Now we are getting somewhere. This approach closely resembles the approach
used by Peter Norvig here http://norvig.com/beal.html, with the exception that
there are some more efficient ways to cache data and build the search
structure. Even in Python, this approach is pretty speedy. Norvig reports
results for several different search spaces, including 3 minutes for `max_base = max_pow = 100`

.
Unfortunately the costs explode with large spaces such as 19
hours for `max_pow = 1000`

and `max_base = 100`

, and 39 days `max_pow = 100`

and `max_base = 10,000`

.

We can distribute the search problem by assigning worker nodes disjoint
partitions of the search space. However, the mechanism we have described uses
infinite precision arithmetic which adds a lot of overhead both in time and
space, limiting per-node scalability. For instance, the value `1000^1000`

contains about 3000 digits. Operations on numbers this large can’t be
performed as efficiently compared to numbers that are stored in 64-bit
registers.

In the previous approach described here http://norvig.com/beal.html, Peter Norvig proposed doing all arithmetic modulo large 64-bit prime numbers. This has the advantage that all operations are very efficient, but results may be false positives and must be verified. However, if we can sufficiently reduce the number of potential counterexamples, the savings realized from performing verification using infinite precision arithmetic on a small percentage of the total space may be far outweighed by the cost of using infinite precision arithmetic exclusively. This is exactly the approach taken in http://www.danvk.org/wp/beals-conjecture/. Next I’ll describe how to incorporate modulo arithmetic to make the search more efficient.

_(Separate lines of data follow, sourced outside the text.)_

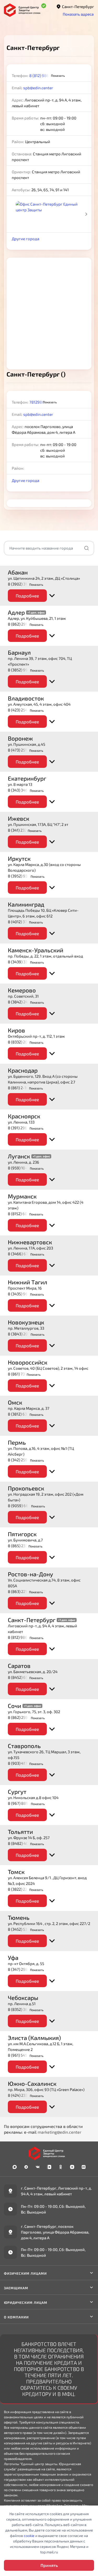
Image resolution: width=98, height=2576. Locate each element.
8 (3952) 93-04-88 (24, 875)
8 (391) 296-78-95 (23, 1127)
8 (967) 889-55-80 (24, 1803)
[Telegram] (26, 2167)
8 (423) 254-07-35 (24, 709)
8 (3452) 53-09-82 (24, 1929)
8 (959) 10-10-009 (24, 1167)
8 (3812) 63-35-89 (23, 1414)
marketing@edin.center (59, 2131)
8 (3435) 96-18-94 (24, 1293)
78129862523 (41, 402)
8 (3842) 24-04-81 (24, 1001)
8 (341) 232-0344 (23, 830)
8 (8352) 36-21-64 (23, 2009)
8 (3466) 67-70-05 (24, 1253)
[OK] (60, 2167)
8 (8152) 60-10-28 (23, 1213)
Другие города (25, 238)
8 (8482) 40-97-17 (24, 1843)
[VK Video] (49, 2167)
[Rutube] (83, 2167)
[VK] (37, 2167)
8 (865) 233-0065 (23, 1545)
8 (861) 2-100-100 (23, 1087)
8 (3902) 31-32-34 (23, 584)
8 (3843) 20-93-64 (24, 1333)
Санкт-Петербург (78, 6)
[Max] (14, 2167)
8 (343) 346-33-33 (24, 790)
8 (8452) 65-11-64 (23, 1677)
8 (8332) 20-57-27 (23, 1042)
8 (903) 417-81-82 (23, 1763)
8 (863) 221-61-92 (23, 1591)
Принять (49, 2565)
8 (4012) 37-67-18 (23, 921)
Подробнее (27, 595)
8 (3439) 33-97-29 (24, 961)
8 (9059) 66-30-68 (24, 1505)
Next (86, 214)
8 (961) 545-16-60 (23, 2055)
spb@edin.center (38, 87)
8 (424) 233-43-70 (24, 2095)
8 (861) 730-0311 (22, 1374)
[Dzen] (72, 2167)
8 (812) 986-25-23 (45, 75)
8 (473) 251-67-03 (23, 750)
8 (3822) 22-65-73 (23, 1889)
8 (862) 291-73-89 (23, 624)
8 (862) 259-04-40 (24, 1717)
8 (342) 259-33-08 (24, 1459)
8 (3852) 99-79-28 (24, 669)
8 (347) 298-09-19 (24, 1969)
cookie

In the previous section we described the 1st generation algorithm and a set of optimizations that significantly improve performance over a naive implementation. However, the 1st generation algorithm used infinite precision arithmetic which limits scalability because of the costs associated with operations on large numbers. Performing modulo arithmetic can circumvent the problem.

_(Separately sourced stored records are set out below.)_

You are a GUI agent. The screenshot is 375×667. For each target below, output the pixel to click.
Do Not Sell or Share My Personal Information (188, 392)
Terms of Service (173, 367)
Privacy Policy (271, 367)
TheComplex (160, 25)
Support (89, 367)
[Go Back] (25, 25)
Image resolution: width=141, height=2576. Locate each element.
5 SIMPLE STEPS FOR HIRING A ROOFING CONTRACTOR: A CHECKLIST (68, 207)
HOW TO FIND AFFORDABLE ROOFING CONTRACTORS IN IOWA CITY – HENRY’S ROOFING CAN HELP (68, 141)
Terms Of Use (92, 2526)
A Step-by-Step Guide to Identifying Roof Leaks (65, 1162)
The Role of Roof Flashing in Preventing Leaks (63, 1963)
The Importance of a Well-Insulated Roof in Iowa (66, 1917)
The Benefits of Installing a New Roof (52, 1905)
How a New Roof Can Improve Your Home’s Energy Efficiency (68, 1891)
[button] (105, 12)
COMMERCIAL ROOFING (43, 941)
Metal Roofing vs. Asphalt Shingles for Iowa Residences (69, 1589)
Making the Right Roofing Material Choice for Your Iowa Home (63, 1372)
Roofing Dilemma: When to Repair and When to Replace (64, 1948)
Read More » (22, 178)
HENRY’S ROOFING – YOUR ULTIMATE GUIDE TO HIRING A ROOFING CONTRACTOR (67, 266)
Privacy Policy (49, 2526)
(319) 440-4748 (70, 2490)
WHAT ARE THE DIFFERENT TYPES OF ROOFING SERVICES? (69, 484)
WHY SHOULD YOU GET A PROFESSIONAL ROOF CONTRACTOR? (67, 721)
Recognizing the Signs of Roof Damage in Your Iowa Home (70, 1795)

The motivation for using modulo arithmetic is to reduce the number of bits
needed to represent the values we are working with. While space savings is
important, numeric operations on values that fit into CPU registers are
extremely fast compared to the algorithms used to perform infinite precision
arithmetic. The approach is based off the observation that if `a^x + b^y = c^z`

then for a value `p1`

, `(a^x + b^y) mod p1 = c^z mod p1`

. By keeping `p1`

small enough, we can force all values to fit within a CPU register. For
instance, `789^999`

is a number with 2895 digits. However, `789^999 mod 4294967291`

is `1153050910`

which easily fits into a 64-bit CPU register.

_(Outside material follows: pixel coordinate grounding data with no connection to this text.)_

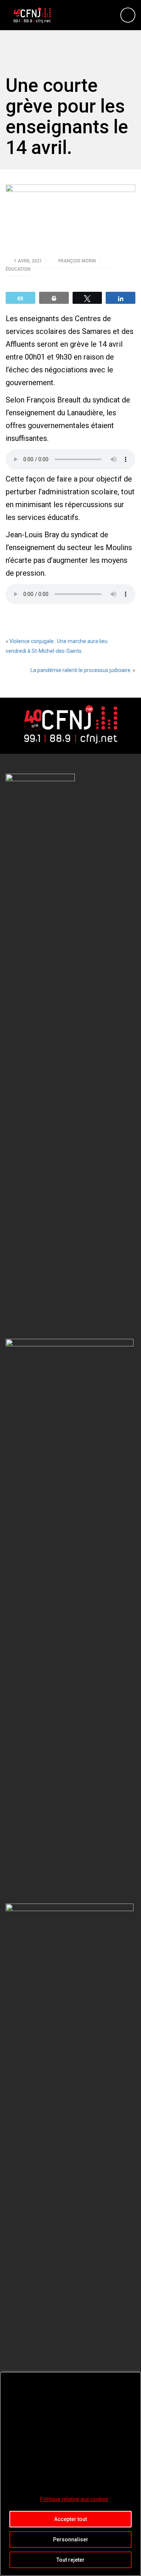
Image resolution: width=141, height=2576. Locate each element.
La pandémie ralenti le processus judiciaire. (81, 670)
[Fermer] (133, 2378)
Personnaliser (70, 2539)
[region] (70, 2474)
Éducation (18, 269)
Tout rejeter (70, 2560)
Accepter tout (70, 2519)
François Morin (77, 261)
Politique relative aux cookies (74, 2499)
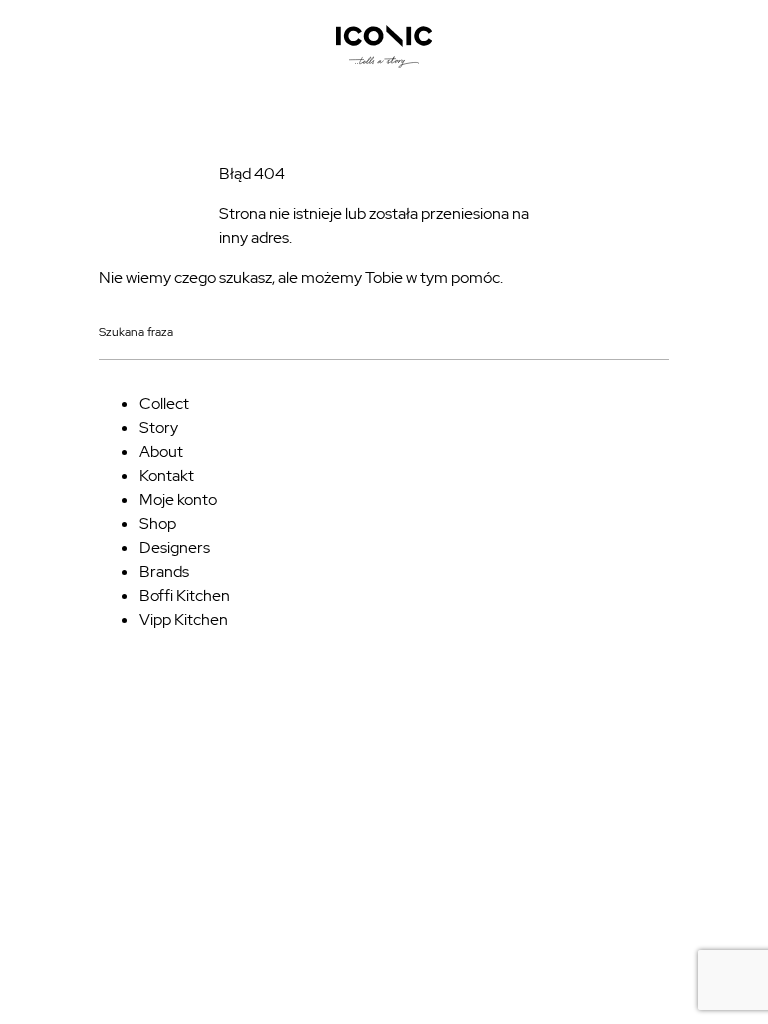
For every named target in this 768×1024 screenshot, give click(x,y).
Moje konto (178, 499)
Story (158, 427)
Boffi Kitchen (184, 595)
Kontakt (166, 475)
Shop (157, 523)
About (161, 451)
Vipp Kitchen (183, 619)
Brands (164, 571)
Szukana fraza (136, 333)
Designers (174, 547)
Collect (164, 403)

The obvious problem with sacrificing precision is false positives. That is, the
space of possible values is far greater than the size of the modulo meaning
that many distinct values may be identical modulo the same number. So how do
we reduce the number of false positives? Observing that if two numbers are
identical modulo a value `p1`

then they are identical modulo a different value
`p2`

, we can construct a simple filter by performing arithmetic modulo
multiple numbers and ensuring that equality holds in all cases. There is a
more detailed description of this approach written about here
http://www.danvk.org/wp/beals-conjecture/, which also describes why large
prime numbers are good choice for the modulus.

The changes to the algorithm are relatively modest. Each of the search
structures used to store and cache the `c^z`

values is parameterized on the
prime numbers. So for instance to look up `10^20 mod 4294967291`

we use
`powers[4294967291][10][20]`

.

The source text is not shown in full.